The exemptions that Hobby Lobby and its fellow commercial enterprises are seeking, therefore, would deny to their female employees a benefit that is not only a basic, virtually universal entitlement for all women in the United States, but also one of great significance: Not only will it save women significant wages that their male counterparts do not typically have to spend on preventive care, but also, and much more significantly, it will almost surely result in a significant decrease in the incidence of unintended pregnancies . . . and therefore a decrease in the rate of abortions, to the enormous benefit of women, their families, and the nation.
2. This ties into my second principal point about how the law has been widely mischaracterized: There is no “contraception mandate.”
Yes, the law does impose a legal requirement – many of them, in fact – on all health insurance plans. Nevertheless, contrary to common wisdom and popular rhetoric, there is no “employer mandate” to offer employee health plans, no matter how large the employer. Employers, both large and small, may lawfully decline to offer such plans. Indeed, the direct effect of doing so ordinarily would be a cost savings to the employer, which is why many employers will choose this option. And in such a case the employees will hardly be out of luck: They will then be able to purchase affordable health insurance on an exchange – with generous government subsidies, if necessary – and the insurance plans they purchase will meet all the applicable federal standards, including contraception coverage.
To be sure, many other employers will choose to continue offering employee plans, for a complex array of reasons, most of which are not a function of federal law. And I have argued (see my Balkinization Hobby Lobby posts III, III-A, III-B, and IX) that the Hobby Lobby and Conestoga Wood employers, in particular, have failed to plead facts sufficient to demonstrate that federal law imposes substantial pressure on them to decline that option – a pleading inadequacy that may be fatal to their RFRA claims.

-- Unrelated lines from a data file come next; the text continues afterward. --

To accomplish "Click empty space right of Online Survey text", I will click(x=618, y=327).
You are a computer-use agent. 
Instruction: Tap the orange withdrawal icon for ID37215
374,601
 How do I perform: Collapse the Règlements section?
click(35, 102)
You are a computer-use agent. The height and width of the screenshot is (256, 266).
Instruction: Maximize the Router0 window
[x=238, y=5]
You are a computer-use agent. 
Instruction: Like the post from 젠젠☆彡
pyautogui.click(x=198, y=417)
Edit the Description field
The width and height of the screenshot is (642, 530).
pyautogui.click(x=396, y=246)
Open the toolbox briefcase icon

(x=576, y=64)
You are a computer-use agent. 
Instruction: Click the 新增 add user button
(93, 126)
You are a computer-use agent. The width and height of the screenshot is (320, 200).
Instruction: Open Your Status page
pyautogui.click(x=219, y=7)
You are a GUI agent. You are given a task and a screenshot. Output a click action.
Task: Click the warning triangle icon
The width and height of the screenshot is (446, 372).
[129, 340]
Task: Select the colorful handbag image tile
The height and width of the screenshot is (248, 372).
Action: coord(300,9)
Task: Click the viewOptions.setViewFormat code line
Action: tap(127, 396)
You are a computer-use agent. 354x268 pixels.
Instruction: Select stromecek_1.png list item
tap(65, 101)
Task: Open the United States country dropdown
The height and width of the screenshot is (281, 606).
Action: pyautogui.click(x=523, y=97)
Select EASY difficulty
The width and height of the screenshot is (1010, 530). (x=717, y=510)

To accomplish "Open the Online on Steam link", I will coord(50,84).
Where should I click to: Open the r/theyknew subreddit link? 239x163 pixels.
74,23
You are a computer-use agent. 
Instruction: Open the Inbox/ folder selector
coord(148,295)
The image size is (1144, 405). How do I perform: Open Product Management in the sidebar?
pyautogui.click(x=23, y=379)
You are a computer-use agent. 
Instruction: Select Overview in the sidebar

But whether I am right about that or not, it is still the case that if an employer does not wish to include all the incidents of insurance that federal law requires be included in all plans, its option is not nearly as draconian as having to reduce its workforce to fewer than fifty employees (a response that would not have the desired effect, in any event, because small employer plans must also include contraception coverage) or face bankrupting fines: It has the much less draconian legal option of increasing its employees’ wages in lieu of such insurance coverage . . . in which case the employees will be able to purchase an insurance plan that includes the same federally mandated minimum protections to which everyone else is entitled.